DeWayne Wickham on Tuesday wrote an op-ed piece for USA Today that I wholeheartedly agree with, and the matter is so important to me that I felt it deserved more than just a diary. Wickham writes that the indictment of Barry Bonds last week on perjury and obstruction of justice charges re-kindled a discussion of the infamous asterisk debate regarding his records. Bonds was, of course, indicted for lying in grand jury testimony he gave regarding his use of steroids during his playing career. Many argue that the federal indictment of Bonds means that the feds have come up with sufficient evidence that can prove beyond a reasonable doubt that Bonds used steroids, and thus had an unfair competitive advantage which produced illegitimate records.
Now, I'm not really going to delve too deep into that bag of worms. Do I think that Barry Bonds used steroids? Absolutely. I think that at this point, only the real Bonds zealots would deny that. And it is very plainly obvious that anabolic steroids give you a competitive advantage, a competitive advantage that is in this case, illegal in baseball. That is, to some degree, cheating. However where I depart the train away from the steadfast Bonds critics is how to treat this information. I am of the opinion that Barry Bonds is one of the most talented baseball players of all-time, and that he would likely still have numbers right now that would rank among the game's best were he not using steroids.
However I am not sure exactly how to quantify the benefit Bonds derived from steroid use, and I believe that no one else can either. We can continue to pile on Bonds as part of some McCarthyistic witch hunt if it makes us feel better, but it isn't particularly productive and it certainly is not a black and white matter. I'm pretty sure that a majority of baseball players from the last 15 years have used some sort of PED during their playing career, be it amphetamines or 'roids.

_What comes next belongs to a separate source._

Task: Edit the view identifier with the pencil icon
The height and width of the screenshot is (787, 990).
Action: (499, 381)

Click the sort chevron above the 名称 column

To go after all of those that violated baseball's rules is a quixotic task that will never reach an accurate closure.
Besides, if we want to start punishing culprits from the steroid era, we need to start at the top. Those in the Major League Baseball hierarchy that were complacent with illicit drug use are just as much to blame as those who actually used the PEDs, maybe even more so. Because by not taking any real steps to rectify the course that many baseball stars were on at that point, team officials and MLB officers implied their acceptance of these practices. Actions are the only thing that matters in this scenario, all the self-righteous rhetoric be damned.

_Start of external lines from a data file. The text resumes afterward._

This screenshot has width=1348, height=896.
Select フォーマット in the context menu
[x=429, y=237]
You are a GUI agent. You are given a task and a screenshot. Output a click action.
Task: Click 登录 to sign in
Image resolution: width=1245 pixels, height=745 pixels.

So unless we are prepared for a full-blown witch hunt that will target all of the people responsible for the steroid era, both in and outside the clubhouse, we need to just drop it. Because an occasional sanctimonious lynching of one player's career here and there to satisfy the public's blood-lust is not a remotely acceptable path for baseball to follow. If you start punishing Barry Bonds and making arbitrary calls on which of his records matter and which don't, you can't stop there. It is time for baseball fans to stop focusing their attention on pointless re-hashings of the past, and towards holding MLB executives accountable for their actions regarding the future of this matter.
And that brings us back to Mr. Wickham's column in USA Today. A greater injustice in baseball than the steroid crisis is this generation's continued view of the segregated era in baseball with legitimacy. It is true that both the all-white nature of pre-1947 baseball and the effect of steroids on a player are not quantifiable with respect to statistics. But surely the arbitrary exclusion of an entire race (is this ever not arbitrary?) from participation in your sport qualifies as an clearly unfair competitive advantage for those privileged enough to be born white and athletically talented up until the mid-20th century. Aside from the fact that segregation is just one of the most immoral institutions in modern history, it also is a practice that undermines the legitimacy of all statistics in baseball before 1947.
Would Josh Gibson be our all-time home run king had he been allowed to participate for the full length of his career in Major League Baseball? I don't know, but the fact that we won't be able to find out due entirely to the prejudiced collusion of MLB owners is enough for me to say that all pre-1947 records need to have an asterisk afixed next to their respective positions in the baseball record book. It's about fairness.